The Venezuelan government pulled its 100-bolivar bank note out of service to combat smuggling and food shortages.
The government gave a 72-hour warning on Sunday.
"There has been a scam and smuggling of the one hundred bills on the border with Colombia. We have tried the diplomatic way to deal with this problem with Colombia’s government; there are huge mafias," President Nicolas Maduro said on state television, according to a Bloomberg News report.
"I have given the orders to close all land, maritime and air possibilities so those bills taken out can't be returned and they're stuck with their fraud abroad," Maduro said, according to the BBC.
The country is experiencing a deep economic crisis.

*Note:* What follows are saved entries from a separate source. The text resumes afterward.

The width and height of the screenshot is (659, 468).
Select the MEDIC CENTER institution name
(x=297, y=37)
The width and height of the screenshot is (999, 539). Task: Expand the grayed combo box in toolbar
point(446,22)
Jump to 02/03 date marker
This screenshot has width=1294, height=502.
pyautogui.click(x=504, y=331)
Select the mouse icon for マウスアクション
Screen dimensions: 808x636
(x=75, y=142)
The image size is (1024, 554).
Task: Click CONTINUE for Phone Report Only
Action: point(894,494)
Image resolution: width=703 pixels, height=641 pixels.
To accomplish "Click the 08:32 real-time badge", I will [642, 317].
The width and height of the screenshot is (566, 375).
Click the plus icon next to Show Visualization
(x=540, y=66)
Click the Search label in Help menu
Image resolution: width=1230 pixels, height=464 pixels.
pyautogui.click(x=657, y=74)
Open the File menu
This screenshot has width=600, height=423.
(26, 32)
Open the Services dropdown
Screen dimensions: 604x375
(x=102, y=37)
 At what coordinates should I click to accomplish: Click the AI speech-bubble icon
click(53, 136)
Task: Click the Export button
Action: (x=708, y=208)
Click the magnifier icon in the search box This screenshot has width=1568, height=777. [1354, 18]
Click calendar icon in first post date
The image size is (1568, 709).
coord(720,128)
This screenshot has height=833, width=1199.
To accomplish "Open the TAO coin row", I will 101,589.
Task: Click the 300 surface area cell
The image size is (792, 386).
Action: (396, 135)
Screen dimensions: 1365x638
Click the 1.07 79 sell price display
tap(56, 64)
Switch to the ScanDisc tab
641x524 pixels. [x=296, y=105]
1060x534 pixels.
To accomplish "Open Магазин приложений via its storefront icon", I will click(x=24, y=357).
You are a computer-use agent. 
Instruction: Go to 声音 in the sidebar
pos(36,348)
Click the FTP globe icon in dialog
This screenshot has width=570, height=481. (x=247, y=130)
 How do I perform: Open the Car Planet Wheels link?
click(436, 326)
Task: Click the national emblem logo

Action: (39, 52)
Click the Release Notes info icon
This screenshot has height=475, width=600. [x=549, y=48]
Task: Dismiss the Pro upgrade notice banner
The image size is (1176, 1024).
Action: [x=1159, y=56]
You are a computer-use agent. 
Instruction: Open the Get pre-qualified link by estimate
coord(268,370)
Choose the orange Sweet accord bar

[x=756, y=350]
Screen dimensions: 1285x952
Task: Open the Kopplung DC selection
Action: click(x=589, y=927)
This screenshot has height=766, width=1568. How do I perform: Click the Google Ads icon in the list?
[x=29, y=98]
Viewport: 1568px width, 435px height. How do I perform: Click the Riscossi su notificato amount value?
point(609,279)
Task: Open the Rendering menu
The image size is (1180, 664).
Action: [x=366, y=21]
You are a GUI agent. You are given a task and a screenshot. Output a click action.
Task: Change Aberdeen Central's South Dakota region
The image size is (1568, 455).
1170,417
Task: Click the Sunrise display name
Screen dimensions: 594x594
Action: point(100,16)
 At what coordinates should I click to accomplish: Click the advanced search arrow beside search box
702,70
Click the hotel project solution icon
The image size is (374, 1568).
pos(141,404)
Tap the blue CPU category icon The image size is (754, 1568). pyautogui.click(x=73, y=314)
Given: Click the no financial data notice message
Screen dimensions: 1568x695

Despite being the biggest note in Venezuelan circulation, the 100-bolivar note has lost most of its value and is now worth about $0.02.
Venezuela's opposition leader tweeted criticism of Maduro, calling his government "inept."
Cuando la ineptitud gobierna!A quién se le ocurre hacer algo así en Dic y con las dificultades que hay?Maduro y su cúpula! https://t.co/oaNqDMwlD9
Estimates by economists at the International Monetary Fund put Venezuela's inflation rate at around 2,000%. The last official inflation rate published by the government last year had the figure at 160%.
Venezuela is wracked by food shortages and crime and shop owners have taken to weighing money rather than counting it.
Last week the Venezuelan central bank said it would issue six new notes, ranging up to 20,000 bolivars, in an effort to make "the payments system more efficient," the BBC cited the bank as saying.